Availability formula flawed
As far as system downtime goes, Garbani said most network management products are based on a flawed formula. To calculate system availability, Garbani said, these products take the mean time between failure (MTBF) for a network device and divide it by the sum of MTBF and mean time to repair (MTTR). "I contest that," he said. "Availability is a probability to accomplish a certain task."
And downtime is a failure that users have little patience for. Giga research indicates that 15 seconds of network downtime is the limit after which user productivity is severely impacted.
As with any IT project, the biggest obstacle to developing a service-oriented system of network management is people, Garbani said. He recommended that companies develop such a system over a period of time, rather than taking a "big bang" approach.
Garbani said IT managers also need to identify the skills that their workers will need to establish the new architecture as well as assuring people in the organization that such a change is not a threat to them.
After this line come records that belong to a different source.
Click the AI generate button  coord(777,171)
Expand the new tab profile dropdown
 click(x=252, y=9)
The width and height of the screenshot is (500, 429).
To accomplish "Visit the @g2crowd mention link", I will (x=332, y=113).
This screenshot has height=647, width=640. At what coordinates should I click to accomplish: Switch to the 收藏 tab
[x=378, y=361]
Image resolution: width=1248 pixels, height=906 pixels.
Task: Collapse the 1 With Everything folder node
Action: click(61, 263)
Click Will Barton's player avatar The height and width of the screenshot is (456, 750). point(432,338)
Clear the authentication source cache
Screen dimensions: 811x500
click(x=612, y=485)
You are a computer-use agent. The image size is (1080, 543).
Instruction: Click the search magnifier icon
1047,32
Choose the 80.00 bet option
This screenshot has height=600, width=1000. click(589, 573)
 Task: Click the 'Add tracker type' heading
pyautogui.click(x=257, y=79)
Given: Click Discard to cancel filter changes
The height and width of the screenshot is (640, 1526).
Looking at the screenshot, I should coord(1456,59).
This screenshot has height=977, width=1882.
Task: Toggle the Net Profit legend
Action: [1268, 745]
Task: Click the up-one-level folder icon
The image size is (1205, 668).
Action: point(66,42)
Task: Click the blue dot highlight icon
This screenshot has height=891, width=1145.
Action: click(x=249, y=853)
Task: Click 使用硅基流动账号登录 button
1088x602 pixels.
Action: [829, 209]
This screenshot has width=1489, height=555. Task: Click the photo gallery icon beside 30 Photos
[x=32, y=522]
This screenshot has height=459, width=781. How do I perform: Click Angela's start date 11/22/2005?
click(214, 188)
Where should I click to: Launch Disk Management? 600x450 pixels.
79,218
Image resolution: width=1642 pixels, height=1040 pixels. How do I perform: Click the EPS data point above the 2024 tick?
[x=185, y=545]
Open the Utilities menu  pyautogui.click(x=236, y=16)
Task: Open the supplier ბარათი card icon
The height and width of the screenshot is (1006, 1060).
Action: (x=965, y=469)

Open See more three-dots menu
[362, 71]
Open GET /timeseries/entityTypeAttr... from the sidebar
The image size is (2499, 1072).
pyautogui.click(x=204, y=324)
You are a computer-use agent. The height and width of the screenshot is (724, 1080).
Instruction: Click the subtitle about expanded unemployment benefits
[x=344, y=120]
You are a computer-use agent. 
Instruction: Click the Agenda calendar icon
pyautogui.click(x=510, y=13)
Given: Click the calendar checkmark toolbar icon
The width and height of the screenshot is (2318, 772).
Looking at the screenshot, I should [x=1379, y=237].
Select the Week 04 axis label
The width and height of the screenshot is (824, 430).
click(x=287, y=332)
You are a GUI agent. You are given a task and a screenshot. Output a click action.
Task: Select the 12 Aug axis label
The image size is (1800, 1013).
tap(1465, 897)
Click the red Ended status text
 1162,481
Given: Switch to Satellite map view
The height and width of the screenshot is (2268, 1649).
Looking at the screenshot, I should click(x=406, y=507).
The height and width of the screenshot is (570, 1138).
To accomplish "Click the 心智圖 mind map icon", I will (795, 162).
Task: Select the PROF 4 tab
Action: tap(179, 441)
"That's why training is essential to make an implementation successful," he said. "You've got to make people proud of what they've achieved."
Stepping away from silos
John A. Strege, director of distributed operating systems software for the Chicago Board Options Exchange, called Garbani's service-assurance model a "noble goal." Anything that moves away from application and system silos is a good thing, he said.
"I've seen it happen where you verify your piece [of the system] is OK and then [you have to] go look somewhere else to resolve the problem," Strege said. "A lot of the time it doesn't get you to the resolution that you're looking for."
But the success of the service-assurance model still comes down to getting the cooperation of others in the organization and helping them to "get the bigger picture," Strege said.
They apparently get the bigger picture at Progressive Casualty Insurance Co., the fourth-largest auto insurance company in the United States.
Paul McHugh, an IT professional at Mayfield Village, Ohio-based Progressive, said the insurer has gone to a service-based management model over the last four years. "And every year we redefine the process to try to get it closer to a model where we're really guaranteeing the users have access to their systems."
A financial incentive for the IT organization doesn't hurt either. McHugh said year-end bonuses for the IT and telecommunications units at Progressive are based on system availability.